AI workloads are driving exponential growth in network bandwidth requirements.

Examples include:

• GPT-scale model training requiring Tbps-level throughput

• GPU-to-GPU communication demanding non-blocking networks

DAC and AOC support both current and next-generation transmission rates, including 400G and 800G, making them practical solutions for AI networking infrastructure.

3.2 Reducing Power Consumption and Thermal Pressure

AI data centers are already extremely power-intensive.

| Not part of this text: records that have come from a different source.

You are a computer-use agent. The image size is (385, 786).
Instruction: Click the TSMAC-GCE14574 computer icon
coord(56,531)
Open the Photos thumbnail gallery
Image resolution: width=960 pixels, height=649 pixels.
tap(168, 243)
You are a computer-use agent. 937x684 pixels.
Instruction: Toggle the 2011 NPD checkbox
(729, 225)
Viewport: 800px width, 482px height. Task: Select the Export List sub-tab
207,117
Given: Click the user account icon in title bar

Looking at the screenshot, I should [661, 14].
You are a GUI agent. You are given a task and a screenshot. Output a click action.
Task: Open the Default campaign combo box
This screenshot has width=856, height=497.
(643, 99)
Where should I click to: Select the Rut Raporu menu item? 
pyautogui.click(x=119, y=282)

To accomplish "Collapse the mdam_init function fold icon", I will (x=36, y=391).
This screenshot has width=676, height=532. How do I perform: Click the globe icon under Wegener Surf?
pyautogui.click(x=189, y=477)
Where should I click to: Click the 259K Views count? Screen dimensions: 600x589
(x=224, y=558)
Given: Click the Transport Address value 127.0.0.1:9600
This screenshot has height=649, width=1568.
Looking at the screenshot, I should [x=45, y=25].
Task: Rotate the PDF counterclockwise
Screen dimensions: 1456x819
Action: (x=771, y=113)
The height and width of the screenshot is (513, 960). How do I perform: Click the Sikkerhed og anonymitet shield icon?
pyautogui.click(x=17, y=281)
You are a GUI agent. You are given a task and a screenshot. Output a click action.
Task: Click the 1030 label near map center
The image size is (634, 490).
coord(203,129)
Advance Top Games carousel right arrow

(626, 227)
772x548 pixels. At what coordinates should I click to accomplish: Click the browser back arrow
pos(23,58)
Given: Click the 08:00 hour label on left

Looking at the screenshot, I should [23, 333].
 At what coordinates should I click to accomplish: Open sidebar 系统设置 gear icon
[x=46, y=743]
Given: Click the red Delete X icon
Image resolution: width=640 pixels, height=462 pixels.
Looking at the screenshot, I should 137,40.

Excessive interconnect power consumption can significantly increase cooling and operational challenges.

Power Efficiency Benefits

• DAC adds almost no additional power overhead

• AOC is more power-efficient than traditional optical transceiver + fiber combinations

At hyperscale deployment levels, this directly impacts TCO (Total Cost of Ownership).

3.3 Simplifying Large-Scale Deployment

Compared with traditional “optical module + patch cord” solutions:

• DAC and AOC are integrated plug-and-play solutions

• No additional optical tuning is required

• Fewer failure points improve operational reliability

For AI clusters with thousands of network ports, simplified deployment and maintenance are essential.

3.4 Enabling High-Density GPU Cluster Architectures

Modern AI data centers commonly adopt:

• Spine-Leaf architectures

• GPU POD architectures

• Massive parallel computing clusters

These environments are characterized by explosive growth in connection density.

Combined DAC + AOC Architecture Benefits

• DAC handles short-range high-density connections

• AOC supports inter-rack scalability

Together, they provide:

• Optimized cost efficiency

• Maximum network performance

• Flexible infrastructure scalability

3.5 Achieving the Best Balance Between Cost and Performance

4. Future Trends: The Era of 800G and Beyond

As AI model sizes continue to grow, interconnect technologies are rapidly evolving.

Key trends include:

• Accelerated adoption of 800G DAC and 800G AOC

• Silicon Photonics enabling higher integration density

• The gradual emergence of CPO (Co-Packaged Optics)

However, one thing is clear:

DAC and AOC will continue to coexist and evolve together for the foreseeable future.

They remain the most practical, scalable, and cost-effective interconnect solutions for AI data center infrastructure.

In the AI era, networking performance is no longer secondary to computing power — it is a core part of the computing system itself.

DAC and AOC technologies provide the low-latency, high-bandwidth, energy-efficient, and scalable connectivity required by modern GPU clusters and AI infrastructures. From 100G to 800G and beyond, they will continue to play a critical role in enabling next-generation AI data centers.